Basic construction of optical shaft encoder
This optical shaft encoder has no mechanical component making a slide contact, and has no component wear. An optical circuit is not disturbed by electric noise, and the photodetector output is a digital signal, which is more stable than an analogue signal. These make an optical shaft encoder reliable and robust; it is a suitable choice as a feedback sensor for servomotors.
Position measurement
One problem with the above optical encoder design is that the direction of rotation cannot be distinguished from the single photodetector output. The photodetector output is the same for both clockwise and counter-clockwise rotations. There is no indication as to which way the disk is rotating. Counting the pulse number merely gives the total distance the shaft has rotated back and forth. To measure the angular “position”, the direction of rotation must be distinguished. One way of obtaining the directional information is to add another pair of light source/photodetector and a second track of opaque/translucent grids with 90 degrees of phase difference from the first track. Figure 2.5.2 illustrates a double track pattern and resultant output signals for clockwise and counter-clockwise rotations. Note that track A leads track B by 90 degrees for clockwise rotation and that track B leads track A for counter-clockwise rotation. By detecting the phase angle the direction of rotation can be distinguished, and this can be done easily with an up-down counter.

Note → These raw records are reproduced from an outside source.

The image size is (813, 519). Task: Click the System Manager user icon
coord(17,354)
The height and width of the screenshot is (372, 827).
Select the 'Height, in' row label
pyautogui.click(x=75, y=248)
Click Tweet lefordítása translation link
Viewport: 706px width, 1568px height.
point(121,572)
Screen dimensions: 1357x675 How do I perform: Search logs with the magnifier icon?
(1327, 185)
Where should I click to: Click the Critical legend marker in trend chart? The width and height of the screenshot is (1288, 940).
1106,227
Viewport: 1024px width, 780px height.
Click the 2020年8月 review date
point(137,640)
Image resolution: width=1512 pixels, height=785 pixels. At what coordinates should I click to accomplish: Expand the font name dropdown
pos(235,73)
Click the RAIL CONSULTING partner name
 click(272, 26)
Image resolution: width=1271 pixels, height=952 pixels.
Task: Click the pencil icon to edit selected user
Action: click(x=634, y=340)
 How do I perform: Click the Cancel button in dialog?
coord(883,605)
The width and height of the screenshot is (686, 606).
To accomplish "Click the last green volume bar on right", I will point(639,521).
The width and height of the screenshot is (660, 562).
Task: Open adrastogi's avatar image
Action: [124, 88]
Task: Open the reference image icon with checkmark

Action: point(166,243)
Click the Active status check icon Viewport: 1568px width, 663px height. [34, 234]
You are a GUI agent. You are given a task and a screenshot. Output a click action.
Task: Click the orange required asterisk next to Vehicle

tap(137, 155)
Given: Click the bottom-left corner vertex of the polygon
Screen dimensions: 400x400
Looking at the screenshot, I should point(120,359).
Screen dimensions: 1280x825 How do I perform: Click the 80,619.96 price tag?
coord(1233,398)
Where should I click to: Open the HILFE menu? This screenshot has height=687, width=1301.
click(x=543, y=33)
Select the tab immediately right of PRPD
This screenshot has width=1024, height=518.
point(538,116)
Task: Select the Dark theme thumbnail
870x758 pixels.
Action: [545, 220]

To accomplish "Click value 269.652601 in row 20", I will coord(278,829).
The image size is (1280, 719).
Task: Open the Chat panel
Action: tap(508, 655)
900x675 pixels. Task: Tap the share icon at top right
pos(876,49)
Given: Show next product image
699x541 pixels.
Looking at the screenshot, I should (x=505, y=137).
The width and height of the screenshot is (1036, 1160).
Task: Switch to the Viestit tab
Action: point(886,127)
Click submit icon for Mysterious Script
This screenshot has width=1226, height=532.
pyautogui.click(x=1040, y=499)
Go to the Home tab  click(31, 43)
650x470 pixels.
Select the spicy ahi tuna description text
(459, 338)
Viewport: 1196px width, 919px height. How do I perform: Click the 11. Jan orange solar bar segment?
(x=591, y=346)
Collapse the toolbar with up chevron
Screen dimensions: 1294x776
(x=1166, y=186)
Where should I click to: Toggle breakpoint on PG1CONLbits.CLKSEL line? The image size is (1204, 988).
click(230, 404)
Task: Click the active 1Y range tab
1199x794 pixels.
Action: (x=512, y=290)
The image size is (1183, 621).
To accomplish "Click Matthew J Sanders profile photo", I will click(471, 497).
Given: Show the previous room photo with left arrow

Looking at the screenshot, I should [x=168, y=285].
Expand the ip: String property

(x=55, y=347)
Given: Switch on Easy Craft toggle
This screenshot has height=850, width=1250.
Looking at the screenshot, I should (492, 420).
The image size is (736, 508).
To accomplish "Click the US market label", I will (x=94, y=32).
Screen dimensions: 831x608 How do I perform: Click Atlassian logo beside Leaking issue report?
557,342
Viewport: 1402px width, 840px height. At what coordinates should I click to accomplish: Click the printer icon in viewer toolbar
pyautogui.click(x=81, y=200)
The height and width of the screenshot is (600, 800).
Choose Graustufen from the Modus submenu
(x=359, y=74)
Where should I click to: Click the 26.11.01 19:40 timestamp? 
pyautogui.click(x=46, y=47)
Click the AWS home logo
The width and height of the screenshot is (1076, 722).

By simply feeding both A phase and B phase encoder signals to an up-down counter, the direction of rotation is first detected, and the number of rising edges and falling edges of both signals is counted in such a way that the counter adds the incoming edge number for clockwise rotation and subtract the edge numbers for counter-clockwise rotation. The up-down counter indicates the cumulative number of edges, that is, the angular “position” of the motor. The output of the up-down counter is binary n-bit signals ready to be sent to a digital controller without A/D conversion.
Double track encode for detection of the direction of rotation
It should be noted that this type of encoder requires initialization of the counter prior to actual measurement. Usually a robot is brought to a home position and the up-down counters are set to the initial state corresponding to the home position. This type of encoder is referred to as an incremental encoder, since A-phase and B-phase signals provide relative displacements from an initial point. Whenever the power supply is shut down, the initialization must be performed for incremental encoders.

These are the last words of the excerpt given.